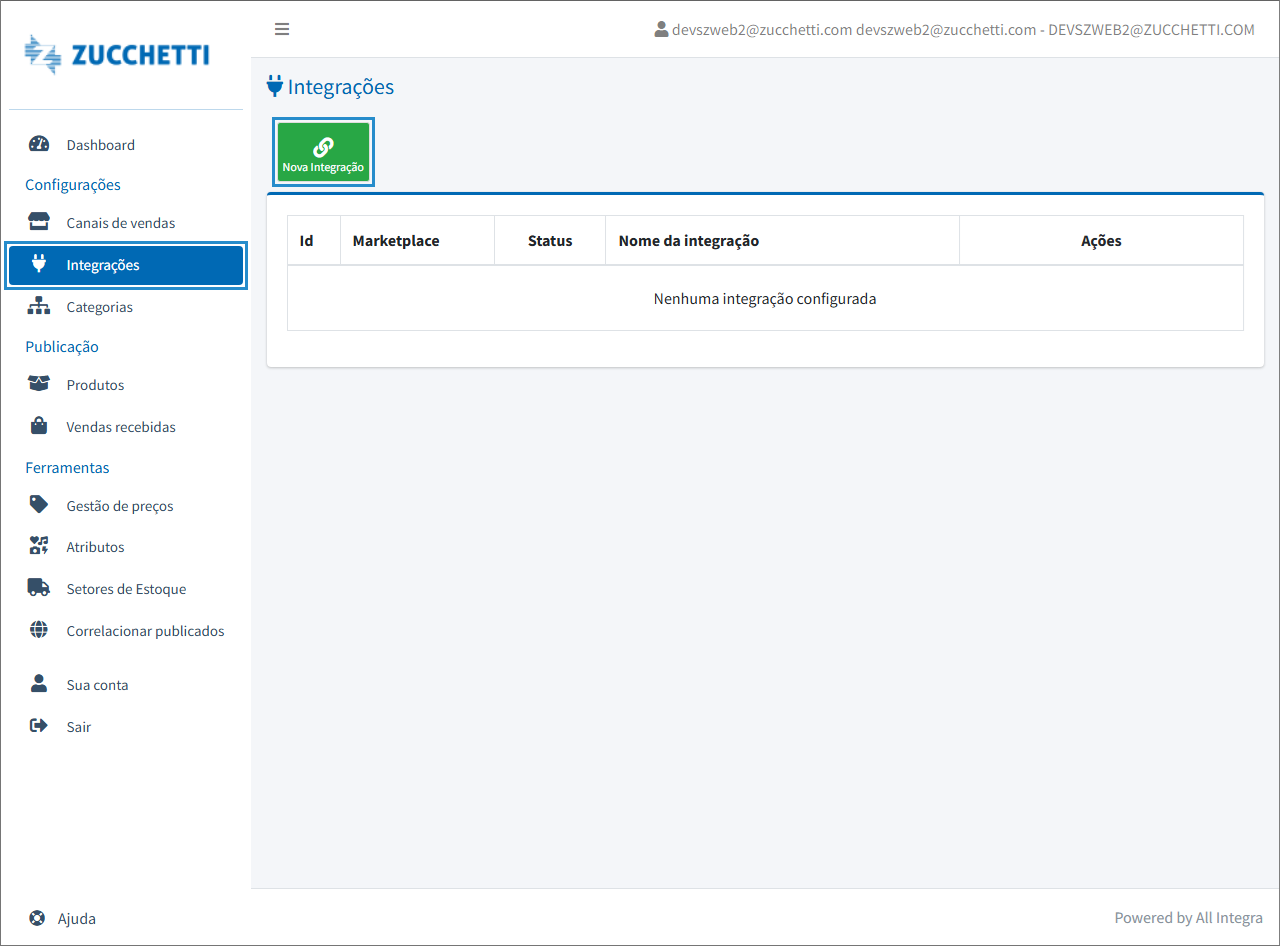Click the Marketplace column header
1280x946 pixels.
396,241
--
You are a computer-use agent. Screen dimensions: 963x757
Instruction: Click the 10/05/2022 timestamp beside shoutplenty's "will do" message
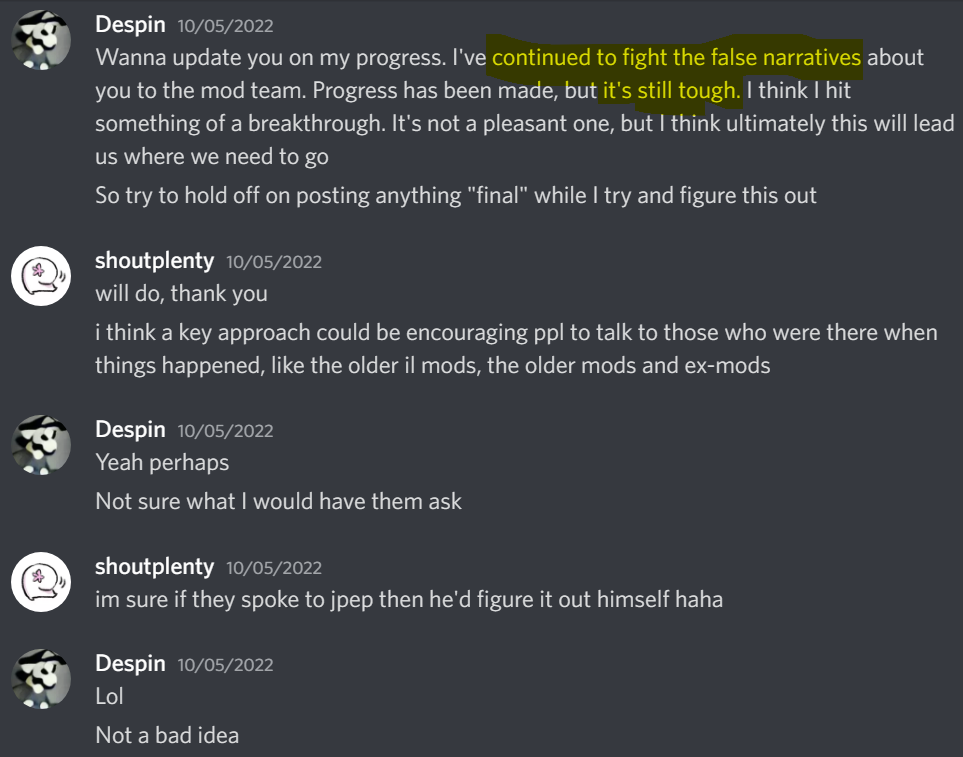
...
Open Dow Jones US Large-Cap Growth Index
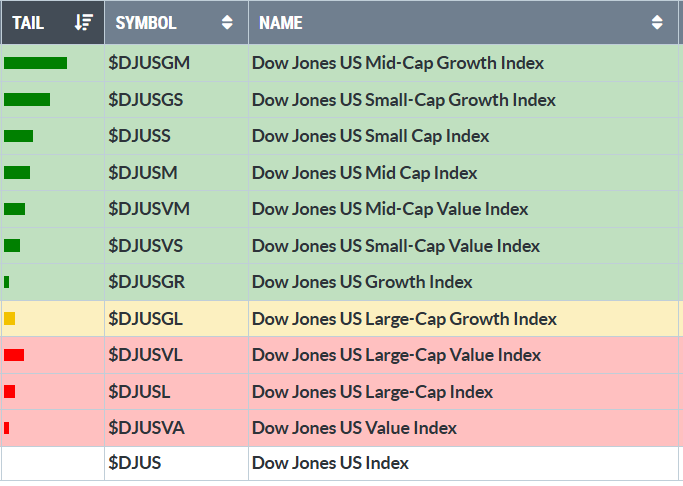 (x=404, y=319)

▶ **WORK REQUEST**:
Return exactly the lines above from the line that has "You are a computer-use" through the line that has "Instruction: Click the", inclusive, and nothing else.

▶ **ANSWER FOR THE TASK**:
You are a computer-use agent. Screen dimensions: 963x757
Instruction: Click the 10/05/2022 timestamp beside shoutplenty's "will do" message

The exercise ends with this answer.